# "In Loving Memory" Signature/Wallpaper idea



## NSaNe PrEp

Hey guys my sisters best friends brother just passed away from cancer, and I wanted to make him an In Loving Memory poster on here. I dont know how, so if someone could make one that would be greatly appreciated. If its really good I'll send it to his mother, who is really devestated right now. Your help would be greatly appreciated guys. I want the poster to kinda be like heaven/clouds/beautiful sky backround idea with "In Loving Memory of Josh Scolastico" on it somewhere. Thanks guys.


----------



## B-Real

I'm sorry but I don't think anybody is going to do it.

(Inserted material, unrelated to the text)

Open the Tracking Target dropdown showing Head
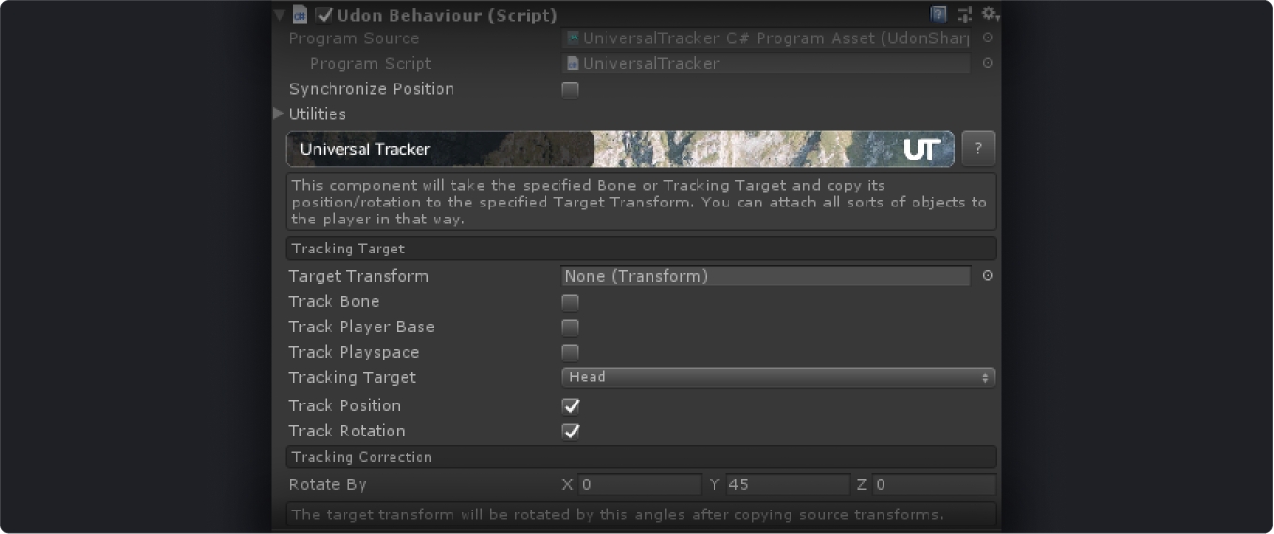Screen dimensions: 1274x534 coord(777,377)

You're asking at the wrong place. I can do it but it's a kind of strange request. I don't know why the boy's mother would want to look at a banner of mine..


----------



## Shogun_Is_Champ

I don't think anyone will do it so I just made a simple cut and paste pic. First one ever  Take it if you want Lol.


----------



## NSaNe PrEp

Wow dude that still looks really good. Thanks man. And to the guy who said the boys mother wont wanna look at a banner of yours...dude its the thought that counts? I dont understand how she wouldnt care??? Her son just passed away and to know that people he didnt even know are showing support to him would probablymake her day better...I dont understand your logic at all.


----------



## Shogun_Is_Champ

NSaNe PrEp said:


> Wow dude that still looks really good. Thanks man. And to the guy who said the boys mother wont wanna look at a banner of yours...dude its the thought that counts? I dont understand how she wouldnt care??? Her son just passed away and to know that people he didnt even know are showing support to him would probablymake her day better...I dont understand your logic at all.


Lol thanks


----------



## raymardo

*Here Ya' Go*

I hope this is what you were looking for.


----------